# Ictonyx Example: PyTorch Classification Variability Study

This notebook trains a simple feedforward network on the Iris dataset multiple times
and reports the distribution of validation accuracy across runs.

**Requirements:** `pip install ictonyx torch scikit-learn`

In [None]:
import numpy as np
import torch
import torch.nn as nn
from sklearn.datasets import load_iris
from sklearn.preprocessing import StandardScaler

import ictonyx as ix
from ictonyx import (
    ModelConfig,
    PyTorchModelWrapper,
    ArraysDataHandler,
    run_variability_study,
)

print(f"Ictonyx v{ix.__version__}")
print(f"PyTorch v{torch.__version__}")
print(f"Device: {'cuda' if torch.cuda.is_available() else 'cpu'}")

## 1. Load and Prepare Data

We use the classic Iris dataset — 150 samples, 4 features, 3 classes.
StandardScaler normalizes features, which helps the network converge faster.

In [None]:
iris = load_iris()
X = StandardScaler().fit_transform(iris.data).astype(np.float32)
y = iris.target.astype(np.int64)

data_handler = ArraysDataHandler(X, y, test_size=0.2, val_size=0.2)

print(f"Samples: {len(X)}")
print(f"Features: {X.shape[1]}")
print(f"Classes: {len(np.unique(y))}")

## 2. Define the Model Builder

The model builder is a **factory function** that creates a fresh model for each run.
This is essential — each variability study run needs its own randomly initialized model.
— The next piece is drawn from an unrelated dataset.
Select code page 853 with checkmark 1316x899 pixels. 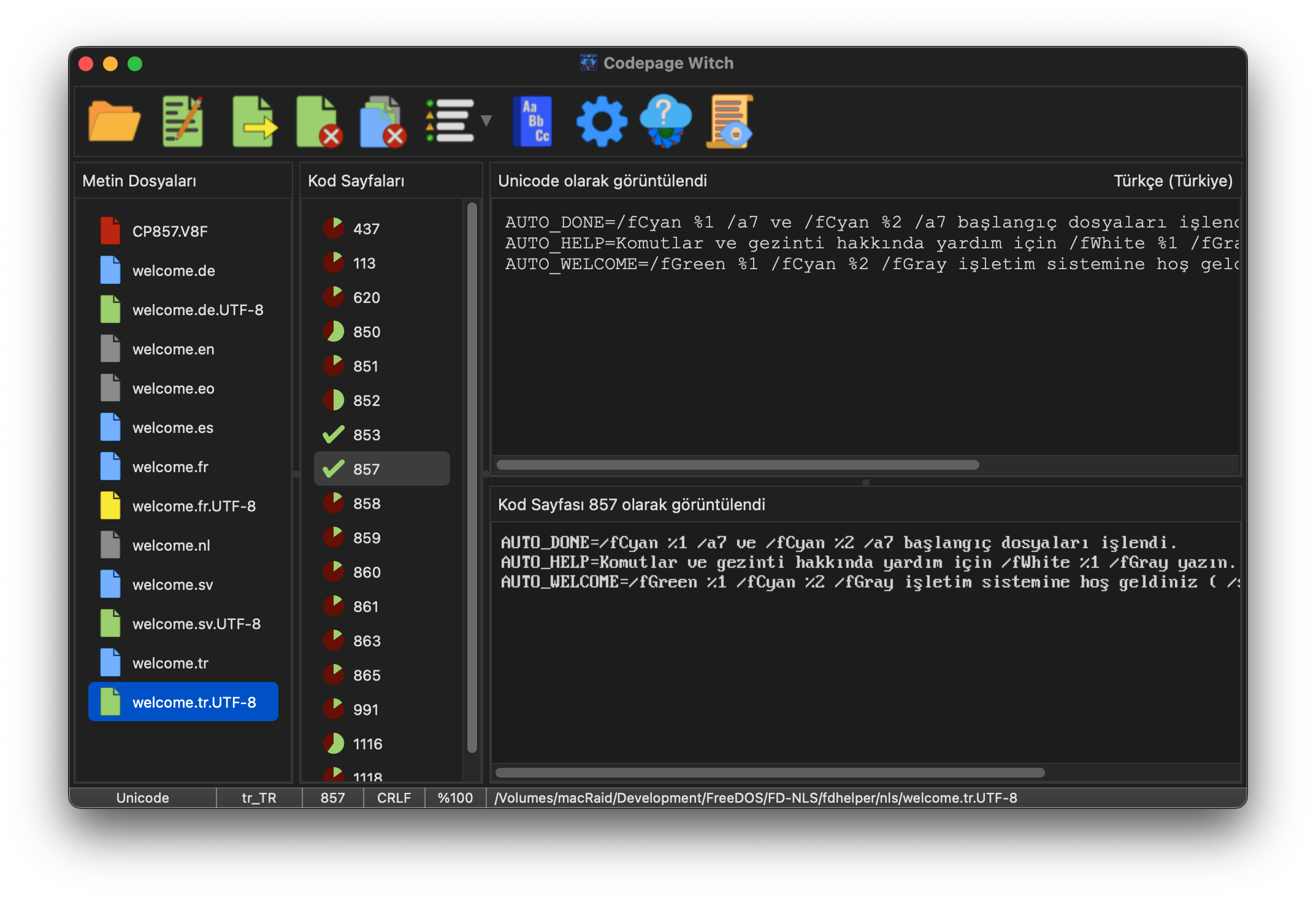pyautogui.click(x=366, y=435)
The `PyTorchModelWrapper` takes:
- An `nn.Module` (your network architecture)
- A loss function (`criterion`)
- An optimizer class + params (not an instance — because the optimizer must bind to each new model's parameters)

In [None]:
def create_iris_net(config: ModelConfig) -> PyTorchModelWrapper:
    """Factory function: creates a fresh model each run."""
    model = nn.Sequential(
        nn.Linear(4, 32),
        nn.ReLU(),
        nn.Dropout(0.2),
        nn.Linear(32, 16),
        nn.ReLU(),
        nn.Linear(16, 3),
    )
    return PyTorchModelWrapper(
        model,
        criterion=nn.CrossEntropyLoss(),
        optimizer_class=torch.optim.Adam,
        optimizer_params={'lr': config.get('learning_rate', 0.01)},
        task='classification',
    )

# Quick sanity check
test_wrapper = create_iris_net(ModelConfig({'learning_rate': 0.01}))
print(repr(test_wrapper))

## 3. Run the Variability Study

This trains the model 10 times, each with a different random initialization
but deterministic seeding (seed=42), so the study is fully reproducible.

In [None]:
config = ModelConfig({
    'epochs': 30,
    'batch_size': 16,
    'learning_rate': 0.01,
    'verbose': 0,
})

results = run_variability_study(
    model_builder=create_iris_net,
    data_handler=data_handler,
    model_config=config,
    num_runs=10,
    seed=42,
)

## 4. Examine Results

In [None]:
print(results.summarize())

In [None]:
print("Available metrics:", results.get_available_metrics())
print()
print("Per-run val_accuracy:")
for i, acc in enumerate(results.get_metric_values('val_accuracy'), 1):
    print(f"  Run {i}: {acc:.4f}")

In [None]:
# Summary DataFrame — one row per run, all final-epoch metrics
results.to_dataframe()